**Twoje zadanie**
Przeskaluj wiersze od tego, który zawiera „You are a computer-use agent.”, do tego, który zawiera „coord(357,67)”, włącznie z oboma: przepisz je w całości, resztę tekstu zostawiając bez zmian, a jedynie współrzędne w odpowiedziach pomnóż przez 1,2 i zaokrąglij do liczb całkowitych, połówki w górę. Obrazów nie umieszczaj w odpowiedzi.

**Wybrane wiersze**
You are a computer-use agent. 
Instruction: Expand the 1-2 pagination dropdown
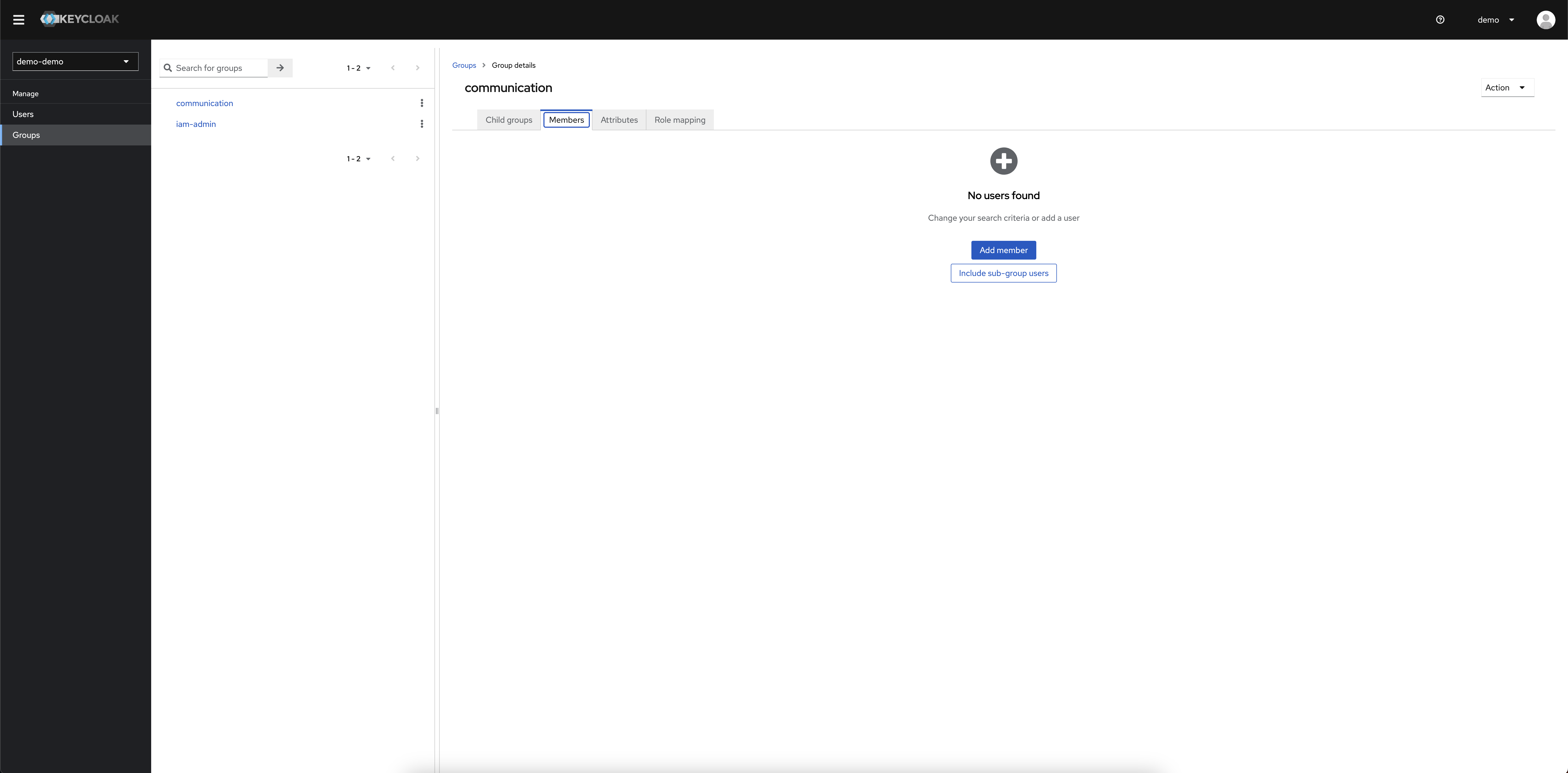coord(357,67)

...

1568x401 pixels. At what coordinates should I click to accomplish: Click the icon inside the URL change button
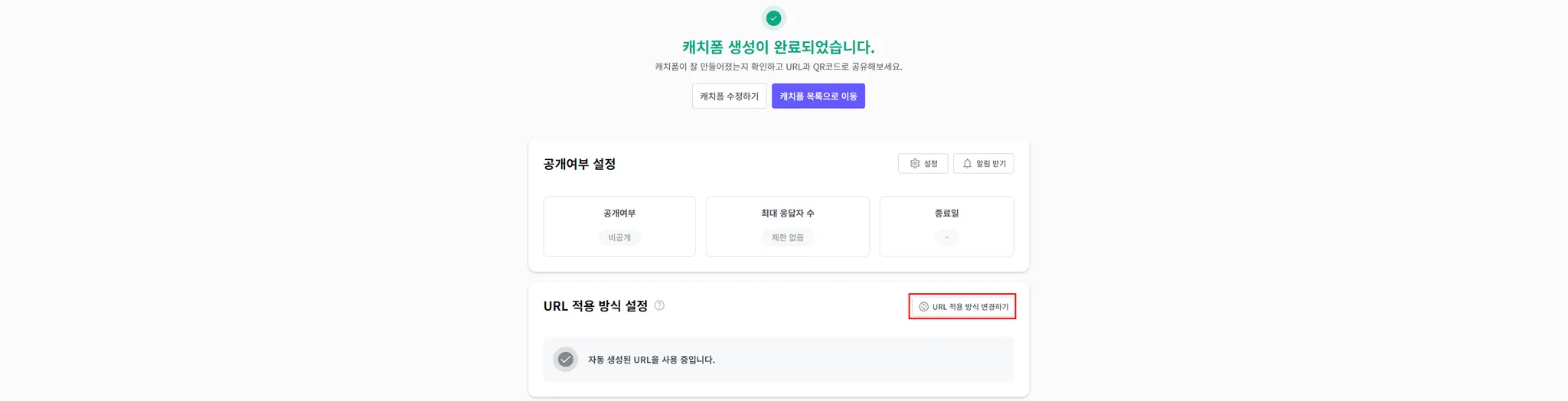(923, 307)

**Rozwiązanie zadania**
You are a computer-use agent. 
Instruction: Expand the 1-2 pagination dropdown
coord(428,80)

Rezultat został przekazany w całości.